Preconditioning-induced CXCL12 upregulation minimizes leukocyte infiltration after stroke in ischemia-tolerant mice.

Repetitive hypoxic preconditioning creates long-lasting, endogenous protection in a mouse model of stroke, characterized by reductions in leukocyte-endothelial adherence, inflammation, and infarct volumes. The constitutively expressed chemokine CXCL12 can be upregulated by hypoxia and limits leukocyte entry into brain parenchyma during central nervous system inflammatory autoimmune disease. We therefore hypothesized that the sustained tolerance to stroke induced by repetitive hypoxic preconditioning is mediated, in part, by long-term CXCL12 upregulation at the blood-brain barrier (BBB). In male Swiss Webster mice, repetitive hypoxic preconditioning elevated cortical CXCL12 protein levels, and the number of cortical CXCL12+ microvessels, for at least two weeks after the last hypoxic exposure. Repetitive hypoxic preconditioning-treated mice maintained more CXCL12-positive vessels than untreated controls following transient focal stroke, despite cortical decreases in CXCL12 mRNA and protein.
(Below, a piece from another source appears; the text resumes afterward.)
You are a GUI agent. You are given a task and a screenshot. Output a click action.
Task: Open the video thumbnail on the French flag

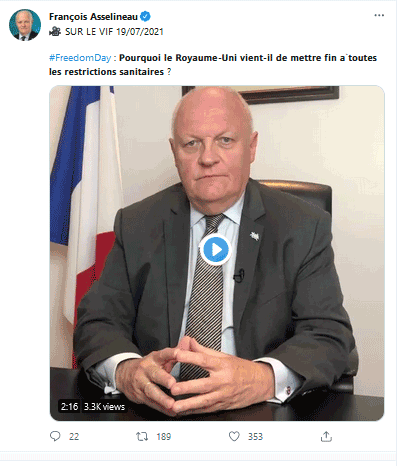(x=83, y=200)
Continuous administration of the CXCL12 receptor (CXCR4) antagonist AMD3100 for two weeks following repetitive hypoxic preconditioning countered the increase in CXCL12-positive microvessels, both prior to and following stroke. AMD3100 blocked the protective post-stroke reductions in leukocyte diapedesis, including macrophages and NK cells, and blocked the protective effect of repetitive hypoxic preconditioning on lesion volume, but had no effect on blood-brain barrier dysfunction. These data suggest that CXCL12 upregulation prior to stroke onset, and its actions following stroke, contribute to the endogenous, anti-inflammatory phenotype induced by repetitive hypoxic preconditioning.